Um lar ilegal, composto por duas moradias, na localidade de Catribana, freguesia de São João das Lampas, no concelho de Sintra, mantém vários idosos amarrados a camas improvisadas, em condições degradantes, rodeados de fezes e com sinais evidentes de falta de cuidados de saúde.
A instituição chegou a acolher 15 utentes, que, segundo testemunhos recolhidos pelo programa A Prova dos Factos, da RTP, “muito raramente” eram encaminhados para o hospital.
O Ministério Público está a investigar alegados maus-tratos a idosos ocorridos nesta estrutura residencial. De acordo com as imagens divulgadas pelo programa da RTP, há utentes amarrados às camas pelos tornozelos e outros deitados em colchões sujos com fezes, indiciando negligência nos cuidados prestados.

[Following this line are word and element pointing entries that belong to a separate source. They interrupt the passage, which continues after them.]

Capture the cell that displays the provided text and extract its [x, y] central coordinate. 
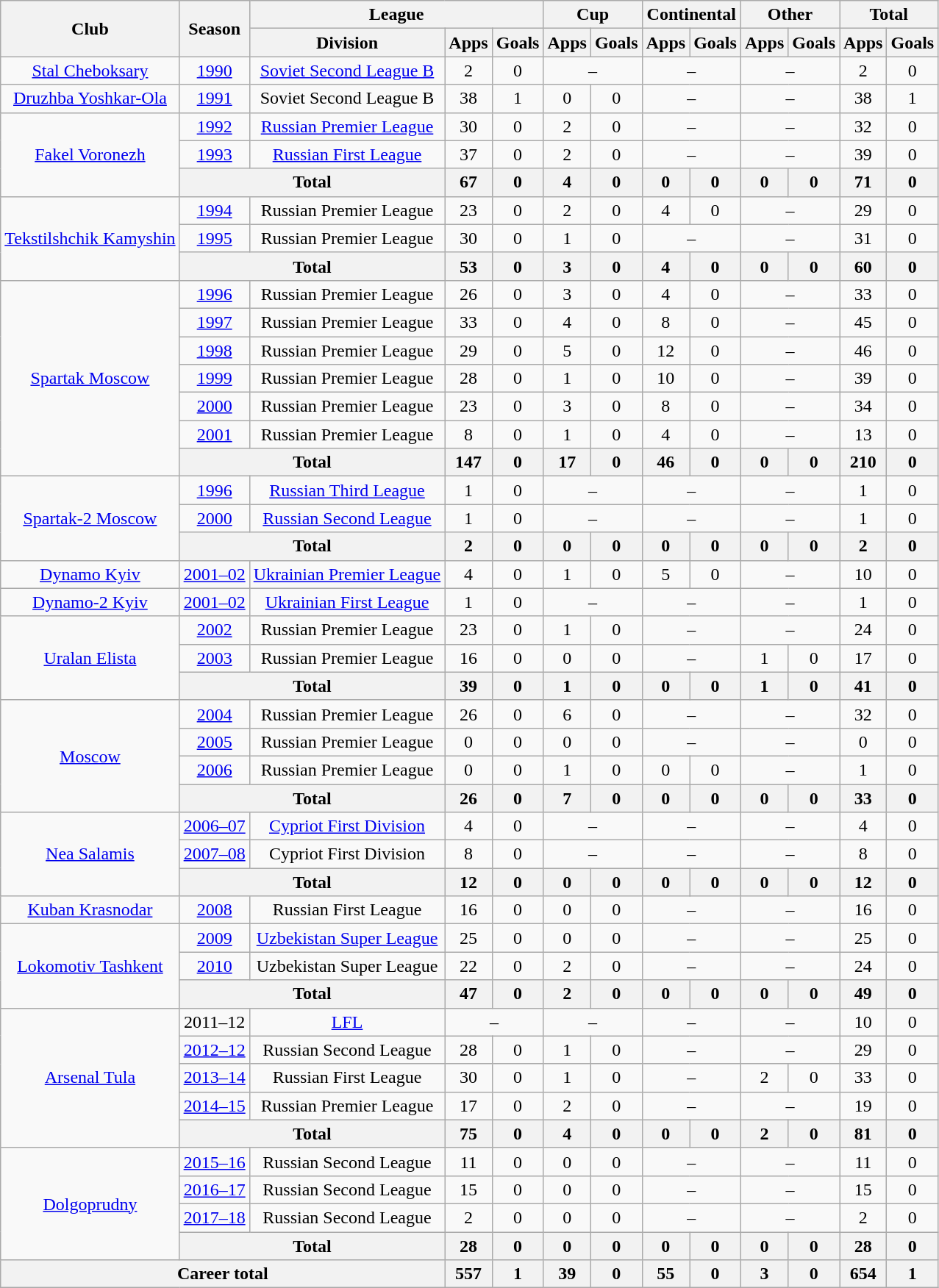
1990 [215, 71]
Division [347, 43]
2011–12 [215, 1022]
2006 [215, 770]
Season [215, 29]
654 [863, 1274]
41 [863, 686]
Druzhba Yoshkar-Ola [90, 99]
2012–12 [215, 1050]
Other [790, 15]
210 [863, 463]
47 [468, 994]
60 [863, 266]
2010 [215, 966]
Arsenal Tula [90, 1078]
55 [665, 1274]
1992 [215, 126]
Dynamo-2 Kyiv [90, 602]
League [396, 15]
37 [468, 154]
2003 [215, 658]
34 [863, 407]
81 [863, 1134]
1997 [215, 322]
1993 [215, 154]
6 [567, 714]
Ukrainian First League [347, 602]
2002 [215, 630]
Tekstilshchik Kamyshin [90, 238]
2001 [215, 435]
71 [863, 182]
Ukrainian Premier League [347, 574]
1994 [215, 210]
147 [468, 463]
Nea Salamis [90, 854]
Dynamo Kyiv [90, 574]
Spartak Moscow [90, 378]
LFL [347, 1022]
67 [468, 182]
Kuban Krasnodar [90, 910]
2004 [215, 714]
1991 [215, 99]
2014–15 [215, 1106]
2006–07 [215, 826]
Continental [691, 15]
Stal Cheboksary [90, 71]
Moscow [90, 756]
2013–14 [215, 1078]
49 [863, 994]
2009 [215, 938]
1995 [215, 238]
13 [863, 435]
7 [567, 798]
2015–16 [215, 1162]
Club [90, 29]
2008 [215, 910]
Career total [223, 1274]
1999 [215, 379]
Russian Third League [347, 490]
22 [468, 966]
2017–18 [215, 1218]
19 [863, 1106]
Uralan Elista [90, 658]
Dolgoprudny [90, 1204]
Spartak-2 Moscow [90, 518]
Cup [593, 15]
2005 [215, 742]
53 [468, 266]
75 [468, 1134]
45 [863, 322]
Fakel Voronezh [90, 154]
557 [468, 1274]
2016–17 [215, 1190]
Lokomotiv Tashkent [90, 966]
2007–08 [215, 854]
31 [863, 238]
1998 [215, 351]
Detect which cell encompasses the target text, then output its [X, Y] center coordinate. 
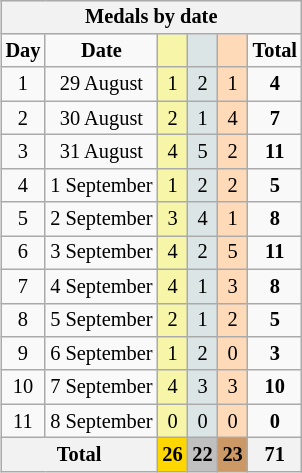
7 September [101, 387]
71 [275, 455]
4 September [101, 286]
22 [203, 455]
9 [24, 354]
6 September [101, 354]
29 August [101, 84]
26 [172, 455]
Day [24, 51]
23 [233, 455]
30 August [101, 118]
5 September [101, 320]
6 [24, 253]
3 September [101, 253]
1 September [101, 185]
8 September [101, 421]
Medals by date [152, 17]
2 September [101, 219]
31 August [101, 152]
Date [101, 51]
Extract the (X, Y) coordinate from the center of the cell holding the provided text.  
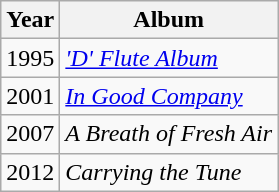
In Good Company (169, 96)
2007 (30, 134)
1995 (30, 58)
Year (30, 20)
2001 (30, 96)
'D' Flute Album (169, 58)
Album (169, 20)
2012 (30, 172)
Carrying the Tune (169, 172)
A Breath of Fresh Air (169, 134)
Output the (X, Y) coordinate of the center of the cell containing the given text.  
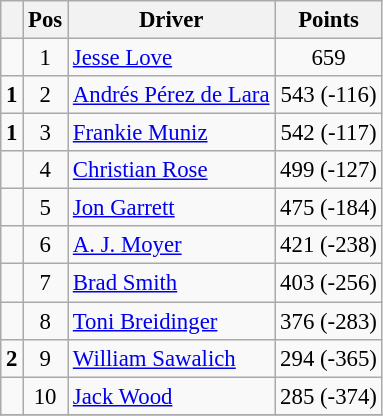
294 (-365) (328, 358)
Andrés Pérez de Lara (172, 95)
376 (-283) (328, 321)
8 (46, 321)
Toni Breidinger (172, 321)
285 (-374) (328, 396)
Points (328, 20)
Driver (172, 20)
499 (-127) (328, 170)
5 (46, 208)
Jesse Love (172, 58)
421 (-238) (328, 245)
William Sawalich (172, 358)
542 (-117) (328, 133)
543 (-116) (328, 95)
Frankie Muniz (172, 133)
9 (46, 358)
6 (46, 245)
7 (46, 283)
10 (46, 396)
Brad Smith (172, 283)
Jon Garrett (172, 208)
659 (328, 58)
A. J. Moyer (172, 245)
Christian Rose (172, 170)
3 (46, 133)
475 (-184) (328, 208)
403 (-256) (328, 283)
Jack Wood (172, 396)
Pos (46, 20)
4 (46, 170)
Return [x, y] of the center of cell containing provided text 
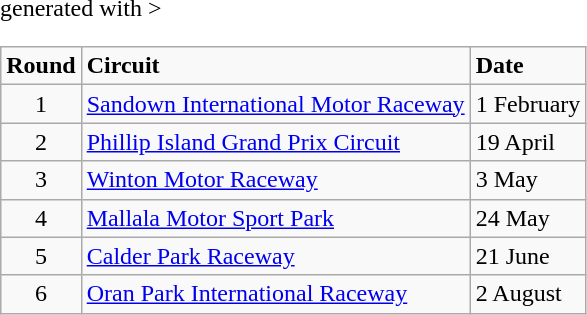
Oran Park International Raceway [276, 294]
Circuit [276, 66]
21 June [528, 256]
1 [41, 104]
4 [41, 218]
Calder Park Raceway [276, 256]
19 April [528, 142]
Phillip Island Grand Prix Circuit [276, 142]
Round [41, 66]
2 August [528, 294]
1 February [528, 104]
3 [41, 180]
Mallala Motor Sport Park [276, 218]
Sandown International Motor Raceway [276, 104]
5 [41, 256]
Winton Motor Raceway [276, 180]
Date [528, 66]
24 May [528, 218]
6 [41, 294]
3 May [528, 180]
2 [41, 142]
Pinpoint the cell where the given text exists, returning its [x, y] midpoint coordinate. 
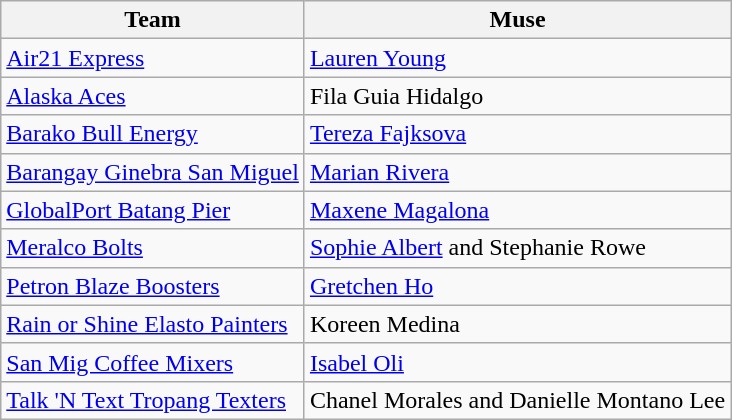
Petron Blaze Boosters [153, 286]
Koreen Medina [517, 324]
Tereza Fajksova [517, 134]
Sophie Albert and Stephanie Rowe [517, 248]
Maxene Magalona [517, 210]
Lauren Young [517, 58]
Alaska Aces [153, 96]
Barangay Ginebra San Miguel [153, 172]
Air21 Express [153, 58]
Team [153, 20]
Barako Bull Energy [153, 134]
Fila Guia Hidalgo [517, 96]
Talk 'N Text Tropang Texters [153, 400]
Meralco Bolts [153, 248]
Muse [517, 20]
Chanel Morales and Danielle Montano Lee [517, 400]
GlobalPort Batang Pier [153, 210]
San Mig Coffee Mixers [153, 362]
Rain or Shine Elasto Painters [153, 324]
Gretchen Ho [517, 286]
Isabel Oli [517, 362]
Marian Rivera [517, 172]
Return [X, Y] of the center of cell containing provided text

A denúncia aponta ainda para o encaminhamento de doentes internados no Hospital Amadora-Sintra para este lar, apesar de a instituição não dispor de autorização legal para funcionar.

“Os familiares não fazem ideia do que se passa ali dentro. Ao fim de semana, a casa parece normal; os pais estão lá bem e tranquilos”, revelou uma antiga funcionária à RTP.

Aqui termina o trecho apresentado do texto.